**Goal:**
Copy out the material below word for word, from the line containing "Click the pre-existing" through the line containing "Click Simple weather & clock widget link", and omit the pictures.

----- Records

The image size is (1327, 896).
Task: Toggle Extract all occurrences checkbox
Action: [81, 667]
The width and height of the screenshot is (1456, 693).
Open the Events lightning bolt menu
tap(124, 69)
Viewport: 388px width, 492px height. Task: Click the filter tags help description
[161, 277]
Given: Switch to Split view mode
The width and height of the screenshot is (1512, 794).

----------
----- Records

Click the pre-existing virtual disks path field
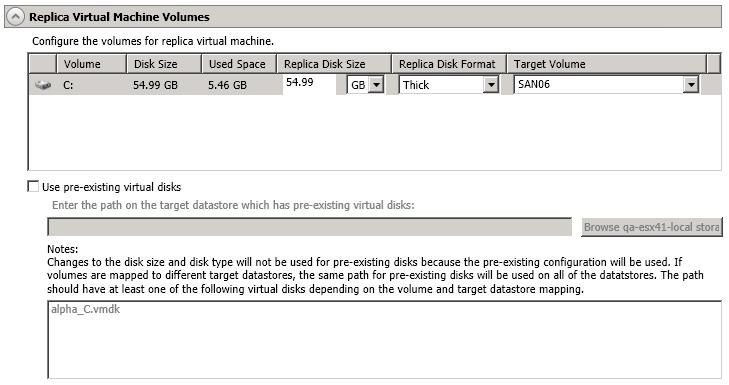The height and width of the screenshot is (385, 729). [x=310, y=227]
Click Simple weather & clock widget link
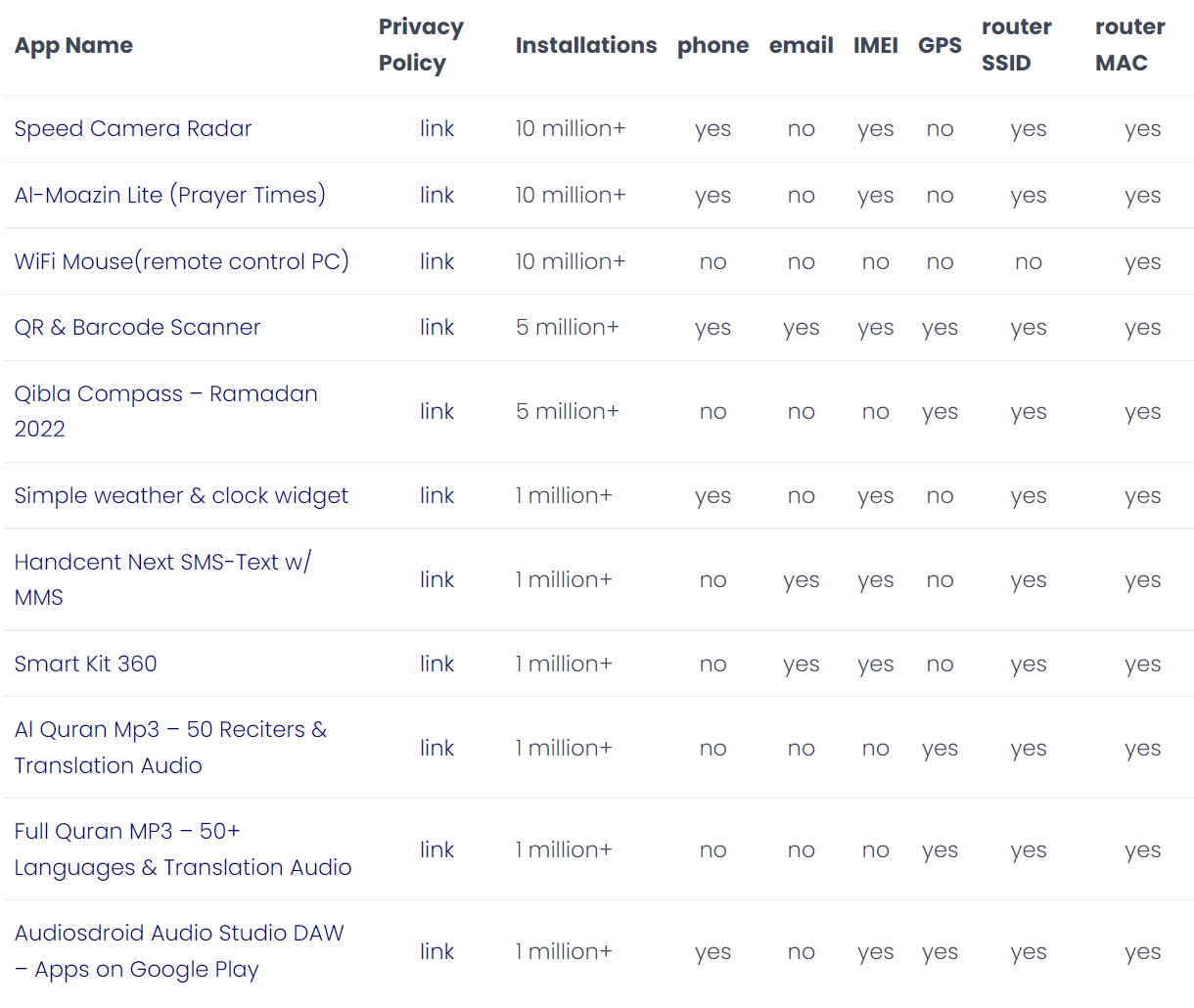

----------

**Answer:**
Click the pre-existing virtual disks path field
The height and width of the screenshot is (385, 729). [x=310, y=227]
Click Simple weather & clock widget link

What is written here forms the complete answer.